Vincere, in qualunque modo, oggi avrebbe permesso ai biancoscudati di diradare almeno un po’ la nebbia che si è creata sopra la loro testa. Così non è stato. Bisognerà dunque profondere uno sforzo ancora più grande per provare a tornare sulla giusta via sabato prossimo contro il Mantova. Niente è compromesso e anzi almeno un punto oggi si è portato a casa dopo due sconfitte. Ma occorre rialzare la testa. Adesso. Subito. Prima che la parola “crisi” si faccia ancora più tremendamente grande.

LA COPERTA E’ UN PO’ (TANTO) CORTA

Ci ho riflettuto tutta ieri sera. E anche un po’ stanotte, guardando il soffitto e ripercorrendo mentalmente più volte il film del derby. Perché seguire il Padova è il mio lavoro, ma è anche una grandissima passione. Quando si perde, e meritatamente, non si può non rimanerci male. E perdere anche qualche ora di sonno.

Ho letto tantissimi commenti. Mi sono ricordata di quasi tutti i messaggi che sono stati inviati in trasmissione. Mi sono confrontata con qualcuno di voi. E sono arrivata innanzitutto alla conclusione che non è giusto che sia partito il gioco al massacro nei confronti di Carmine Parlato. “Il mister è ottimo per la serie D non per la Lega Pro”, “Il mister è inesperto”, “Il mister non ci ha capito nulla nei cambi”.

Mica vero (secondo me). L’unica frase che condividerei in questo momento è: “Il mister fa con quello che ha”. Ergo: la coperta è corta, un po’ tanto corta.

Ho ripensato alle ultime due partite, coincise con due sonore sconfitte. Ho capito che se gli avversari, con doppie o triple marcature, neutralizzano Cunico e Petrilli, i due che hanno nel bagaglio tecnico una dose più elevata di fantasia, andiamo in affanno. Perché?

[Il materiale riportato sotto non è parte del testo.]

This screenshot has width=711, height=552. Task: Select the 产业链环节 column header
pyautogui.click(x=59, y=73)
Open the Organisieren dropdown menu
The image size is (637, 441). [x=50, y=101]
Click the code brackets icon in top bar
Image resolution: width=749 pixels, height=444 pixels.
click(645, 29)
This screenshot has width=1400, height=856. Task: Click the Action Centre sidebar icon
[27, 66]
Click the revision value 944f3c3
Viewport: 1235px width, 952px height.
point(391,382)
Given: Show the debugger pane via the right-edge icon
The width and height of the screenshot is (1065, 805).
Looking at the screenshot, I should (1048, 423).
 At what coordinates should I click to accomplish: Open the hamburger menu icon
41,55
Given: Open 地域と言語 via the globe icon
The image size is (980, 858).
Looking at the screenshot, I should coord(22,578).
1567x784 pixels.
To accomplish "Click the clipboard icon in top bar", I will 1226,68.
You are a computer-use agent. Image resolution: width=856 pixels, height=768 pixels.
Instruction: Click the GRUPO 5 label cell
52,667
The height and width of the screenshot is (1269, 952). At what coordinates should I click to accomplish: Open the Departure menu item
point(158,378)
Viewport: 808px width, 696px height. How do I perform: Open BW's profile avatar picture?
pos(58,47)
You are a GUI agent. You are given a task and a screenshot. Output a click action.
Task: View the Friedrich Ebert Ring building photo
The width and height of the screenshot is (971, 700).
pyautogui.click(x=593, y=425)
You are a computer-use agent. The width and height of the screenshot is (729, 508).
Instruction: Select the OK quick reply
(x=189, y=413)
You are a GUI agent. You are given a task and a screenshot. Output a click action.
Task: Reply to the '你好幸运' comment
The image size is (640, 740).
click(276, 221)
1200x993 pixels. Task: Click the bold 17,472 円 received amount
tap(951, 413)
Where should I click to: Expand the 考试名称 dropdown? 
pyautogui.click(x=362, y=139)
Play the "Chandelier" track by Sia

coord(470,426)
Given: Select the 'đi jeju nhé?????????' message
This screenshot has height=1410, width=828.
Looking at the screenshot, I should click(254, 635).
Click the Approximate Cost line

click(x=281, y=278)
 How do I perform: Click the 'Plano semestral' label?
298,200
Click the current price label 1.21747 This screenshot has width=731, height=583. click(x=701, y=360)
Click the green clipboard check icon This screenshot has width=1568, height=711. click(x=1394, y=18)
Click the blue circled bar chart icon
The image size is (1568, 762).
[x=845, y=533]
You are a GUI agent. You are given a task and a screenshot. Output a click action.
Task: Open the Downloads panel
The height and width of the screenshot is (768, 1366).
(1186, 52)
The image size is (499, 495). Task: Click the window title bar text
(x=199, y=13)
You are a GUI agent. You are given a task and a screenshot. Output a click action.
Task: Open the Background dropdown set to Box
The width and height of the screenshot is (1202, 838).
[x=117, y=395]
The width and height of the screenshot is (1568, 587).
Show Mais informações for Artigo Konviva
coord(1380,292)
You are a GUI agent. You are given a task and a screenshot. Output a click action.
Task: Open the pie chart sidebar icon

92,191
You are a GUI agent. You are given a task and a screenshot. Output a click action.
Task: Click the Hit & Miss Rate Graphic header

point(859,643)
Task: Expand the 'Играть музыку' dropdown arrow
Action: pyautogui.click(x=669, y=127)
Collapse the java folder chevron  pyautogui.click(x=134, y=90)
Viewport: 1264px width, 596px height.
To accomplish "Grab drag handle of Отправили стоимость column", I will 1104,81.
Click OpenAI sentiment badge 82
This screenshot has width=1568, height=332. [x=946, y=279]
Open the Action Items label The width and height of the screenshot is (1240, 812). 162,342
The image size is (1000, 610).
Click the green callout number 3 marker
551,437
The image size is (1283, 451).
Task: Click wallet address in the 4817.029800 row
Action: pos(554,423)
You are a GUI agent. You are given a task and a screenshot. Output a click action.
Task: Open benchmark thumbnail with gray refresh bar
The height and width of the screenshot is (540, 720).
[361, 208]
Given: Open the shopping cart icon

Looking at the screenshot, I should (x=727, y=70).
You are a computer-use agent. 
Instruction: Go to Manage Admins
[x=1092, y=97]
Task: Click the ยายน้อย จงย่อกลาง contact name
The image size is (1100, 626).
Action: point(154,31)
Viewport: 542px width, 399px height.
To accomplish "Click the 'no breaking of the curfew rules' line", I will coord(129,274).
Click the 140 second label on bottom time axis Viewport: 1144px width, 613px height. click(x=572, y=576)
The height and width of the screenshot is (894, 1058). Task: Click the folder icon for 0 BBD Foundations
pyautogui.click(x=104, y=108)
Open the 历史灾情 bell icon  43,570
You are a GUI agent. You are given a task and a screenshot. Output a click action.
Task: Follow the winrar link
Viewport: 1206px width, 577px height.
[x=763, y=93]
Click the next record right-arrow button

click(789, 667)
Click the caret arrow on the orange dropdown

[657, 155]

Perché nessun altro ha le caratteristiche per inventarsi qualcosa di diverso, una giocata, una ripartenza fatta come si deve. Via di lanci lunghi e buonanotte al secchio.

Purtroppo in questo momento il Padova paga dazio oltre i suoi reali demeriti perché ha fuori Amirante (e di fatto, con Neto infortunato, non ha un’alternativa lì davanti) e perché ha Ilari sottotono, perché reduce da un mese di infortunio che inibisce al momento la sua bravura a saltare l’uomo. Le alternative ci sono, ma evidentemente non hanno altrettante capacità.

Dietro, inoltre, è un peccato dover sacrificare Diniz mettendolo terzino (si è mosso benissimo in questo ruolo ma si è sentita la mancanza della sua esperienza lì in mezzo) perché non c’è un vice Favalli che garantisce la medesima copertura difensiva (Anastasio è giovanissimo e ha dimostrato, contro il Sudtirol di saper spingere molto bene, ma dalla sua parte, onestamente, ha contenuto gran poco).

A questo punto, serve stringere i denti. E di brutto. Provando a tornare almeno mentalmente all’atteggiamento delle prime quattro partite: dove, dando tutti il 110 per cento, si è riusciti ad arrivare al risultato positivo.

Però occorre fin da ora proiettarsi al mercato di gennaio. Son sicura che De Poli, con la testa, è già lì.